Side note, you should use %p to print addresses.
#include <stdio.h>
#include <stdlib.h>
int main(int argc, char * argv[])
{
char *p[2];
char **pp = calloc(2, 4);
p[0] = "ab";
p[1] = "cd";
// p[2] = "ef";
pp[0] = "ab";
pp[1] = "cd";
pp[2] = "ef";
printf("pp: %s, %s, %s\n", pp[0], pp[1], pp[2]);
printf("size_p: %d\nsize_pp: %d\n", sizeof p, sizeof pp);
}
if 'p[2]' is defined and assigned a value - the resulting behavior is a segfault. if 'pp[2]' is assigned - the output is the following: "ab, cd, ef". 'sizeof' returns 8 (2x4 bytes per pointer) for 'p' and only 4 bytes for 'pp'. why am i being able to assign 'pp[2]', even though it should only be in possession of 8 bytes of allocated memory (that should be able to store only 2 pointer addresses)? also, how does 'sizeof' determine the actual memory size in both of the cases?
p is declared to have two elements, so p[2] does not exist - hence the segfault.
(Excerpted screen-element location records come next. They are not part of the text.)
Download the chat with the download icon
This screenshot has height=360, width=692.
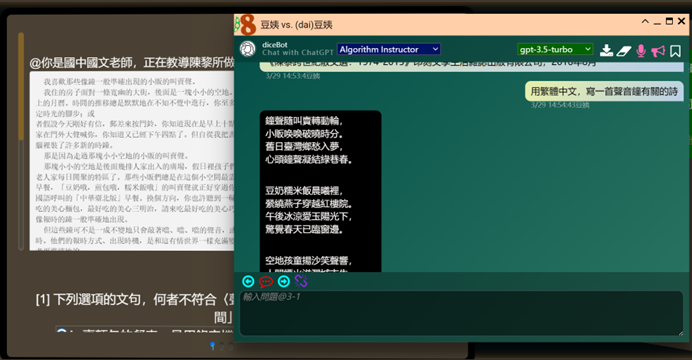point(606,51)
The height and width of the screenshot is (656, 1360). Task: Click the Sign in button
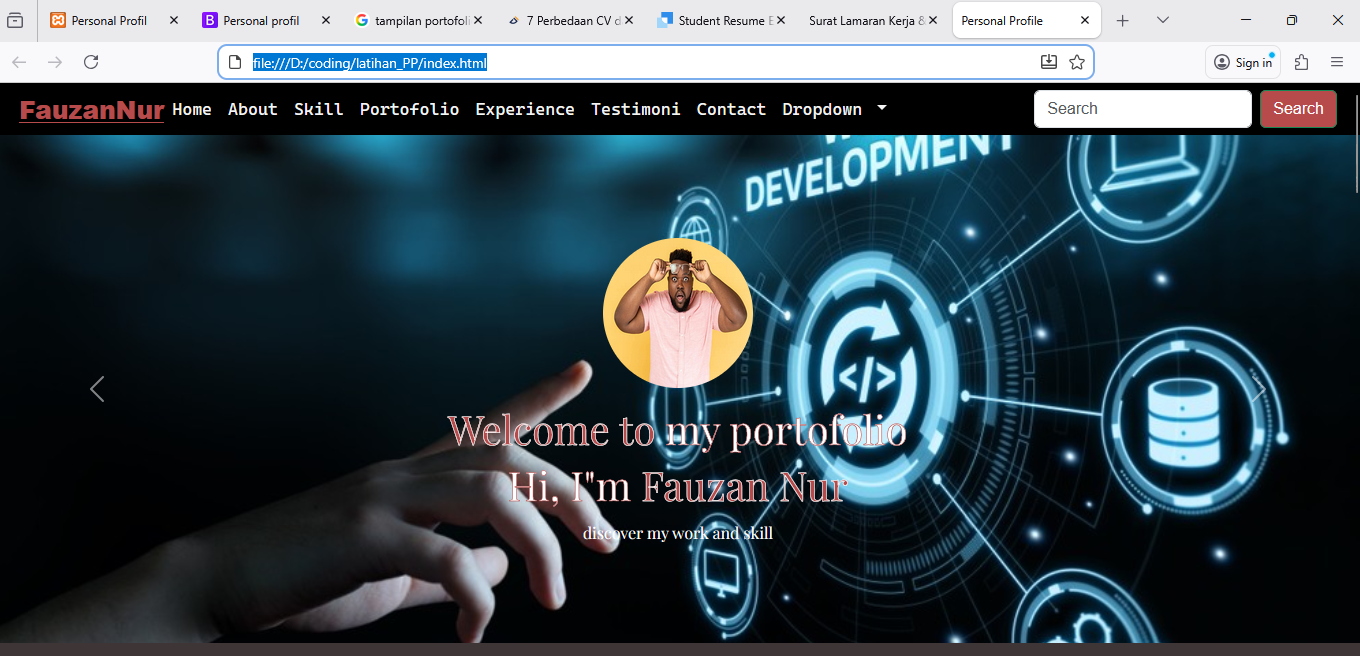coord(1243,62)
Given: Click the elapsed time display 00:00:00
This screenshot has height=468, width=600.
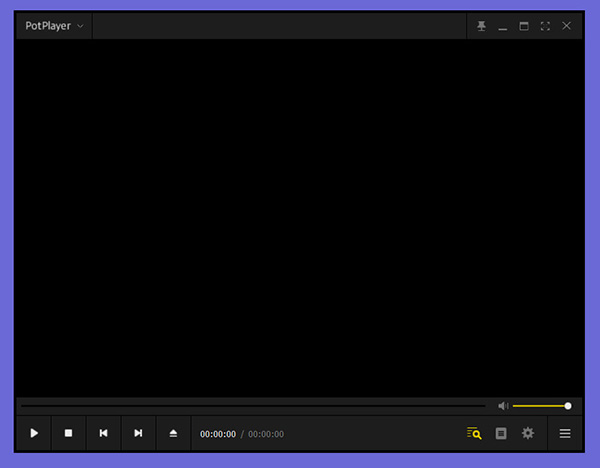Looking at the screenshot, I should point(218,434).
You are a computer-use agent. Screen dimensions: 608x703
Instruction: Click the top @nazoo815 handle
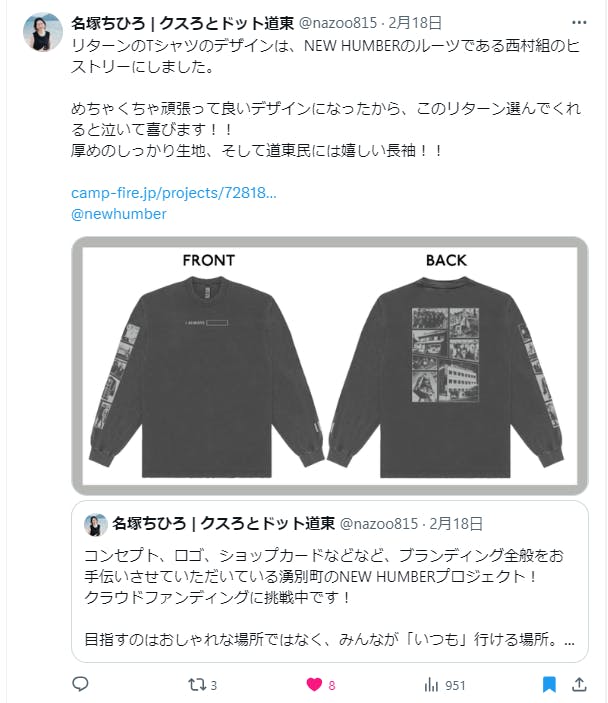point(337,22)
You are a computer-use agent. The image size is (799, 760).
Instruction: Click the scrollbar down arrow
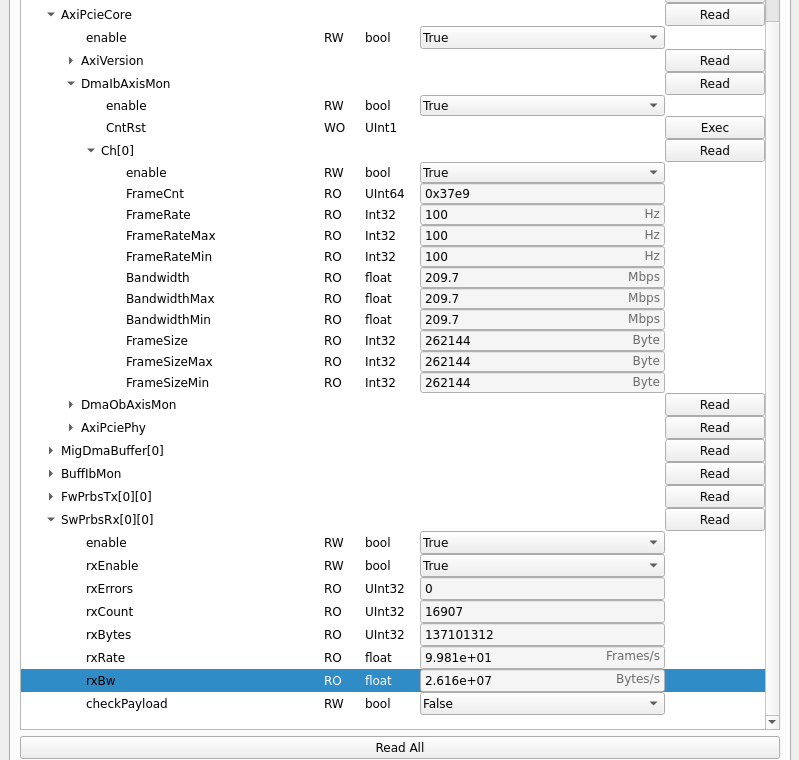[x=772, y=721]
Since p is a local array (of pointers), sizeof(p) gives the size of the element type (and the element type is char *, whose size is 4) multiplied by the number of elements (2). pp, on the other hand, is a pointer (to a pointer), not an array, so sizeof(p) is simply the size of a char **, which is the same as the size of any other pointer on a 32-bit machine, namely 4. That the assignment to pp[2] seems to succeed is pure chance - you're writing outside the allocated memory (which only contains space for two char * elements).
By the way, pointers to string literals should be const char *.
With char *p[2]; you allocate 2 char* on the stack. When accessing p[2], you have a buffer overflow and might access any other fings belonging to the stack frame of the current method (some compilers check this in debug mode).
With calloc, you allocate memory in the heap. Accessing pp[2] is (probabely) free memory, you no segfault here. But this memory could also be used by other objects, so this is absolutely not ok!
For size calculation: sizeof(char**) is 4, as is for every 32-bit pointer. sizeof(char*[2]) is 8, because it is 2x4 bytes.
As Aasmund Eldhuset said, p[2] does not exist. p[0] and p[1] are the two elements of the array.
The reason it segfaults for p[2] and not pp[2] is, as I understand it, because p is stored on the stack and pp is stored on the heap. So although you don't own the memory at pp[2], it doesn't seg fault. Instead, it just overwrites god-knows-what and will probably cause your program to misbehave in unpredictable ways.
In general, dynamically allocated memory (such as pp in your example) will not always segfault if you overstep their bounds, whereas statically allocated memory (eg. p) will segfault.